[Task description] Copy down the listing below exactly, please, including every line.

Data to examine Block Start

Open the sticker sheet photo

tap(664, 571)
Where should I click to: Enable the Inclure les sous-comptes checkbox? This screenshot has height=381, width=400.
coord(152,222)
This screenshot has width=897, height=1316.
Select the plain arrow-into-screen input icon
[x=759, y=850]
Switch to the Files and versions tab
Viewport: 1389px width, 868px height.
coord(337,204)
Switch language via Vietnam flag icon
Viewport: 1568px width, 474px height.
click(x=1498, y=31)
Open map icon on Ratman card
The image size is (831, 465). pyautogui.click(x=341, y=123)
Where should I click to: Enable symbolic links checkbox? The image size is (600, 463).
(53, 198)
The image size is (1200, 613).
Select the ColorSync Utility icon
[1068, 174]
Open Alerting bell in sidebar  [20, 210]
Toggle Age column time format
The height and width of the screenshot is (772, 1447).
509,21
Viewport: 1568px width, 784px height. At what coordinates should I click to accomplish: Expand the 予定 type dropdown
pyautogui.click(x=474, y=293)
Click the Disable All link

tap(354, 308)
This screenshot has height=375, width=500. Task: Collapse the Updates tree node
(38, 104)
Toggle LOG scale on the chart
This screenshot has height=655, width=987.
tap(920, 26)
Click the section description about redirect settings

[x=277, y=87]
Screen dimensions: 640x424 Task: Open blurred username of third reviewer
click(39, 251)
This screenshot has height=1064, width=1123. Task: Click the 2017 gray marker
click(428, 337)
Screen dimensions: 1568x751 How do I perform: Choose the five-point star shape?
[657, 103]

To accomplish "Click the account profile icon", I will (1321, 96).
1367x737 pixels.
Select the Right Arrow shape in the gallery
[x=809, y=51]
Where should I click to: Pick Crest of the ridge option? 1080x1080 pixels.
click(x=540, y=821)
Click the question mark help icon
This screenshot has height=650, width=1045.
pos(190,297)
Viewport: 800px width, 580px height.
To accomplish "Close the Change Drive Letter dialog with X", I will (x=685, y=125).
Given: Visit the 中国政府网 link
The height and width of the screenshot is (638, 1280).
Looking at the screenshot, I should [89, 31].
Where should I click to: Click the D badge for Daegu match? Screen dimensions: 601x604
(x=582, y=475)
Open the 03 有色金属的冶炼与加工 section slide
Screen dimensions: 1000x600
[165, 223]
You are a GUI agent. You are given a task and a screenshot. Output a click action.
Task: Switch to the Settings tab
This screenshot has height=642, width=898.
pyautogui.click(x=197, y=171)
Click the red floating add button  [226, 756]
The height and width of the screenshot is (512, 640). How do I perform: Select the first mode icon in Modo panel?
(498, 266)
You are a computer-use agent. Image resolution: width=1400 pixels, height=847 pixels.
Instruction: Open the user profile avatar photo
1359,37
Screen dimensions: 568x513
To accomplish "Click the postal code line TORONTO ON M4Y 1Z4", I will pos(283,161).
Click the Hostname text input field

Data to examine Block End

[Solved exercise]
Open the sticker sheet photo

tap(664, 571)
Where should I click to: Enable the Inclure les sous-comptes checkbox? This screenshot has height=381, width=400.
coord(152,222)
This screenshot has width=897, height=1316.
Select the plain arrow-into-screen input icon
[x=759, y=850]
Switch to the Files and versions tab
Viewport: 1389px width, 868px height.
coord(337,204)
Switch language via Vietnam flag icon
Viewport: 1568px width, 474px height.
click(x=1498, y=31)
Open map icon on Ratman card
The image size is (831, 465). pyautogui.click(x=341, y=123)
Where should I click to: Enable symbolic links checkbox? The image size is (600, 463).
(53, 198)
The image size is (1200, 613).
Select the ColorSync Utility icon
[1068, 174]
Open Alerting bell in sidebar  [20, 210]
Toggle Age column time format
The height and width of the screenshot is (772, 1447).
509,21
Viewport: 1568px width, 784px height. At what coordinates should I click to accomplish: Expand the 予定 type dropdown
pyautogui.click(x=474, y=293)
Click the Disable All link

tap(354, 308)
This screenshot has height=375, width=500. Task: Collapse the Updates tree node
(38, 104)
Toggle LOG scale on the chart
This screenshot has height=655, width=987.
tap(920, 26)
Click the section description about redirect settings

[x=277, y=87]
Screen dimensions: 640x424 Task: Open blurred username of third reviewer
click(39, 251)
This screenshot has height=1064, width=1123. Task: Click the 2017 gray marker
click(428, 337)
Screen dimensions: 1568x751 How do I perform: Choose the five-point star shape?
[657, 103]

To accomplish "Click the account profile icon", I will (1321, 96).
1367x737 pixels.
Select the Right Arrow shape in the gallery
[x=809, y=51]
Where should I click to: Pick Crest of the ridge option? 1080x1080 pixels.
click(x=540, y=821)
Click the question mark help icon
This screenshot has height=650, width=1045.
pos(190,297)
Viewport: 800px width, 580px height.
To accomplish "Close the Change Drive Letter dialog with X", I will (x=685, y=125).
Given: Visit the 中国政府网 link
The height and width of the screenshot is (638, 1280).
Looking at the screenshot, I should [89, 31].
Where should I click to: Click the D badge for Daegu match? Screen dimensions: 601x604
(x=582, y=475)
Open the 03 有色金属的冶炼与加工 section slide
Screen dimensions: 1000x600
[165, 223]
You are a GUI agent. You are given a task and a screenshot. Output a click action.
Task: Switch to the Settings tab
This screenshot has height=642, width=898.
pyautogui.click(x=197, y=171)
Click the red floating add button  [226, 756]
The height and width of the screenshot is (512, 640). How do I perform: Select the first mode icon in Modo panel?
(498, 266)
You are a computer-use agent. Image resolution: width=1400 pixels, height=847 pixels.
Instruction: Open the user profile avatar photo
1359,37
Screen dimensions: 568x513
To accomplish "Click the postal code line TORONTO ON M4Y 1Z4", I will pos(283,161).
Click the Hostname text input field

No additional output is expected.